Commodities

Board to revive Tea Council

Our Bureau Kolkata | Updated on April 25, 2019 Published on April 25, 2019

Arun Kumar Ray, Deputy Chairman, Tea Board Debasish Bhaduri   -  Debasish Bhaduri

Plans to carry out random sampling to ensure quality and better prices

The Tea Board of India is reviving the Tea Council to ensure that teas produced adhere to quality parameters as mandated by food safety standards authority FSSAI. This is keeping in mind the export markets as better-quality teas will command better prices.

According to Arun Kumar Ray, Deputy Chairman, the Council, which is essentially an independent committee, will be responsible for conducting random sampling to check if the teas are FSSAI compliant.

The Tea Board will take punitive action against any company that found to be violating the norms or is non-compliant.

“The Council will comprise of retired experts and officials from the tea industry, who will be responsible for random sampling of teas to ensure they adhere to quality,” Ray told newspersons on the sidelines of the Young Tea Entrepreneurs Meet organised by the Tea Board on Thursday.

The Council was set up in 2010 by the Tea Board to ensure quality compliance of teas produced. However, it had soon turned inactive.

The process of revival of the Council has already been initiated and will be completed by the first week of May, a senior Tea Board official said.
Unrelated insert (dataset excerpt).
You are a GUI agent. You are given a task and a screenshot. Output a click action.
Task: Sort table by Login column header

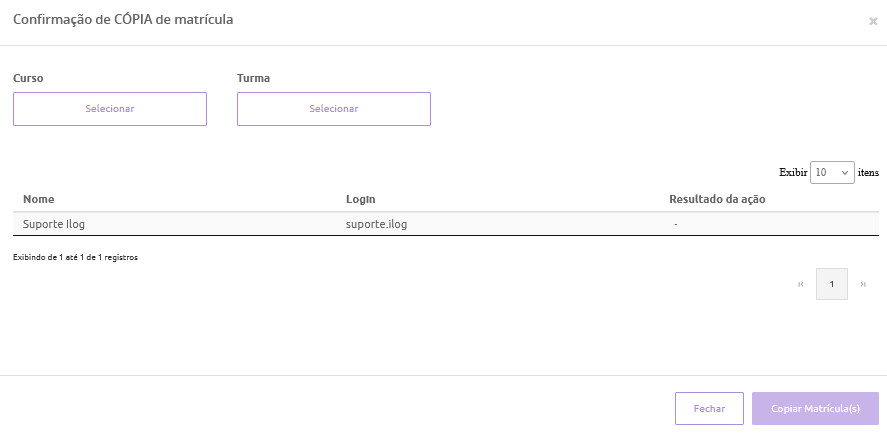coord(360,199)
It will also be given more teeth to ensure compliance he added.

The industry has been reeling under the pressure of rising costs outstripping price realisations. Quality is cited as one of the key reasons for fetching poor prices. The Tea Board has been undertaking various initiatives to improve production of quality tea and remove substandard teas from the market.
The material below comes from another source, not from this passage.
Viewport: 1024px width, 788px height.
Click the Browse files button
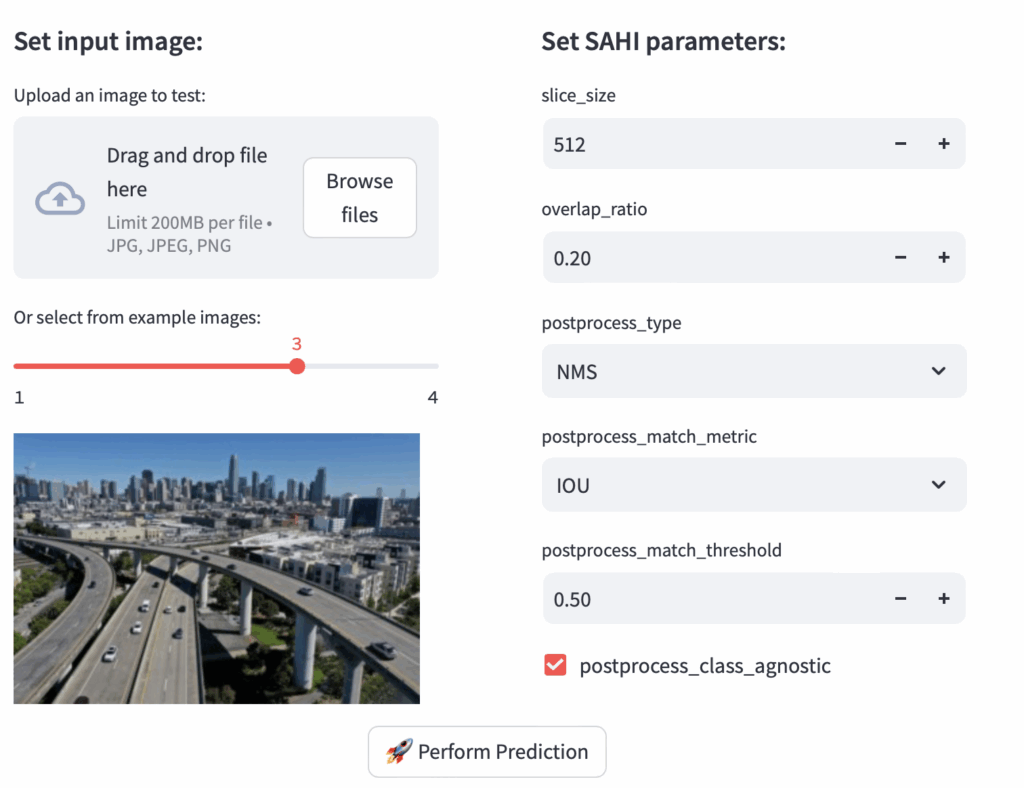click(x=359, y=198)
The Board had, in October 2018, directed gardens not to carry out plucking beyond December 10, in order to reduce the quantity of substandard teas. Tea gardens usually carry on plucking activities almost till the end of December, leading to increased supply of poor-quality leaves, which is usually produced when plucking continues till the fag end of the season. Such teas exert pressure on prices.

Road map

With a view to boost domestic consumption and increasing exports, the Tea Board organised the Young Tea Entrepreneurs Meet. “The tea industry, the planters, should look at bringing in innovation so as to boost consumption. Enhancing the potential of tea tourism could be one way of doing it,” Ray said.

Some of the entrepreneurs present at the meeting shared their experiences and success stories in tea tourism and marketing.

“The aim behind organising this programme was to show planters the innovations that are possible in the tea industry and also to tell them to make clean and compliant teas,” he said. Branding of speciality teas, moving from bulk tea to value-added tea and enhancing manufacture of organic teas will help boost consumption and prices.